Fruits and vegetables are not the only cash crops coming from the Mid-Columbia's thousands of acres of farmland.
The rich agricultural fields are prime producers of stolen copper for drug-addicted metal thieves.
Police officers from across the state gathered at the Kennewick police station Wednesday for a one-day copper theft seminar that they hope helps combat the growing number of metal theft in the Tri-Cities.
Lt. Terence Alling from Metal Theft Training and Consultants of San Francisco led the intensive seminar, focused on teaching law enforcement officers to think like the opportunistic criminals they're trying to catch.
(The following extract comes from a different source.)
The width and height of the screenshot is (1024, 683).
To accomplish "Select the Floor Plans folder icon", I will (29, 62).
"They key to all of this is to get educated," Alling told the Herald during a break in the eight-hour seminar. "What you don't know, you don't know."
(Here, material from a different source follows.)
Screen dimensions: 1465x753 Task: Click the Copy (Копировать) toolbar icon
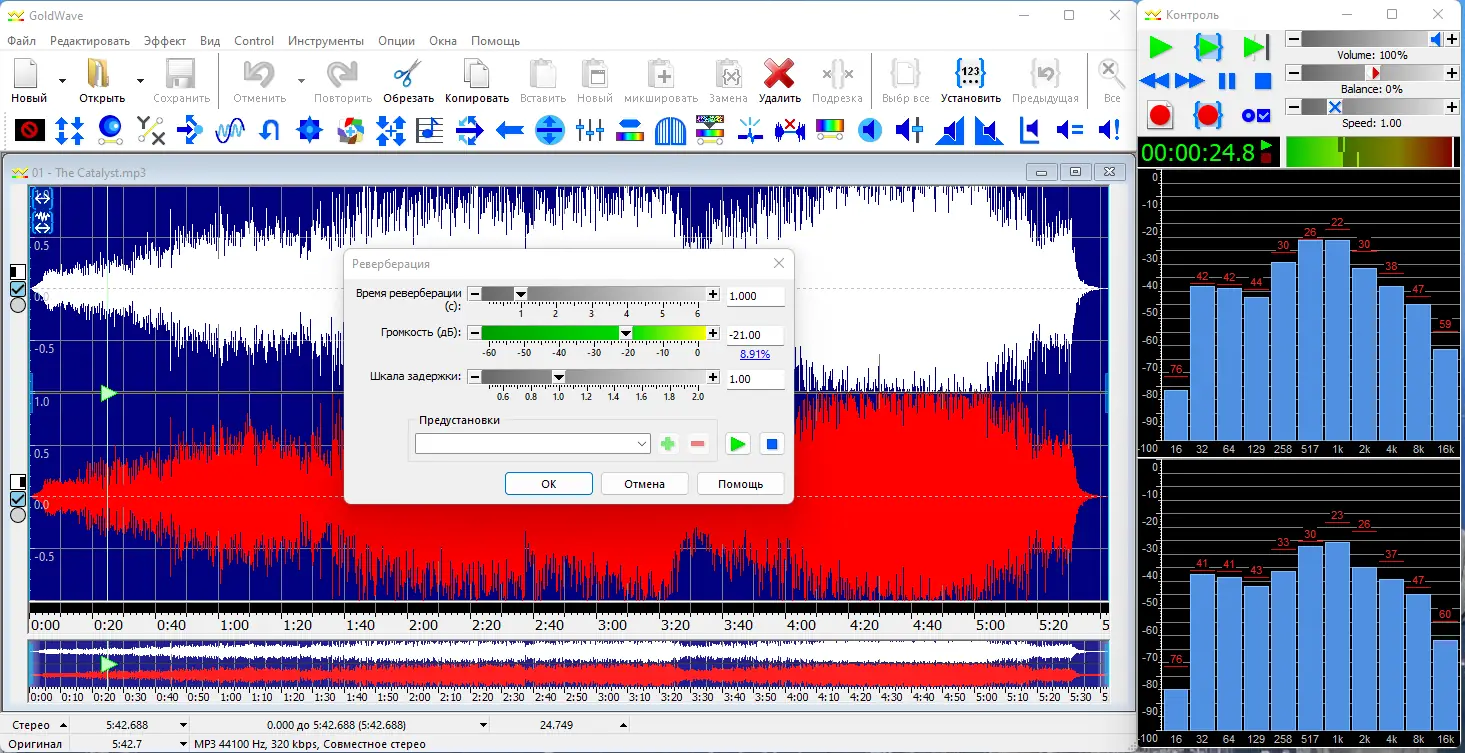pyautogui.click(x=477, y=76)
Alling is a federal officer who specializes in copper theft, which he said accounts for 96 percent of all metal thefts.
Alling has worked hundreds of copper theft cases and led a 2012 sting in the San Francisco Bay area that ended in the arrest of gang members accused of stealing more than $500,000 in copper.
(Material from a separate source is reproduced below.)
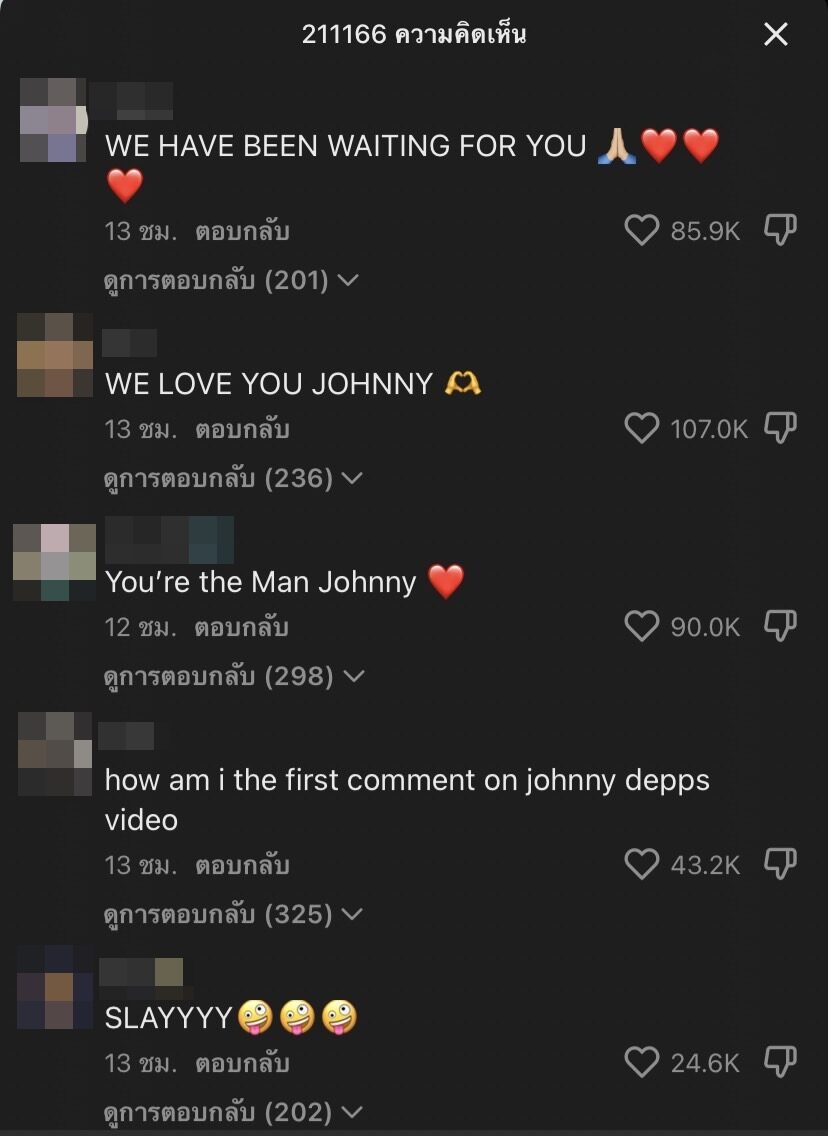Dislike the "WE HAVE BEEN WAITING FOR YOU" comment
Viewport: 828px width, 1136px height.
[x=780, y=230]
He said agricultural fields in the Tri-City area make it a prime target. Thieves will raid crop fields in the middle of the night to take sprinkler heads and expensive metal from crop circles and cash in for a big payday.
"That's the big ticket," he said. "Sprinkler heads can run from $25 up to $300."
Alling focuses part of his class on teaching officers how to build relationships with scrap yard operators so they can get tipped off when large hauls are brought in and suspicious people try to scrap hunks of metal.
Alling said Washington has a "no buy" list and scrap yards can put anybody on the list they think might be stealing and reselling metal.
The Department of Energy estimates that copper thefts cost consumers more than $1 billion a year. They estimate that for every $100 a copper thief gets for some stolen copper, it costs utility companies $5,000 to repair.
The FBI has said the problem is so severe that copper thieves are threatening critical U.S. infrastructure.
Alling said it is one of the fastest-growing problems in the nation and something every law enforcement agency deals with almost daily.
Benton County Sheriff's Office Lt. Chuck Jones said metal theft in the Tri-Cities is a constant problem because it's so profitable for criminals.
"It's an element of people out there that don't conform to the standard way of life," he said. "They don't want jobs, and they are looking for a means to get money."
About 90 percent of all copper thefts are committed by methamphetamine users, Alling said.
Alling's class allows officers from different agencies the chance to network and set up systems to track thieves as they try to move the metal from county to county or even across state lines.
In most cases the thieves will strip or steal the metal and take it out of town to scrap it, he said.
In August 2012, investigators recovered over 100 tons of scrapped wire at a Pasco auto repair business. That investigation took detectives from Kennewick to Richland and then Pasco.
Alling, who teaches nationwide, already has taught six classes in Washington. He said the class will provide officers with the information they need to create taskforces, help keep important infrastructure in the community safe and identify scrapping rings.
"When they all leave here they are copper cops," Alling said. "They will be ready to take action."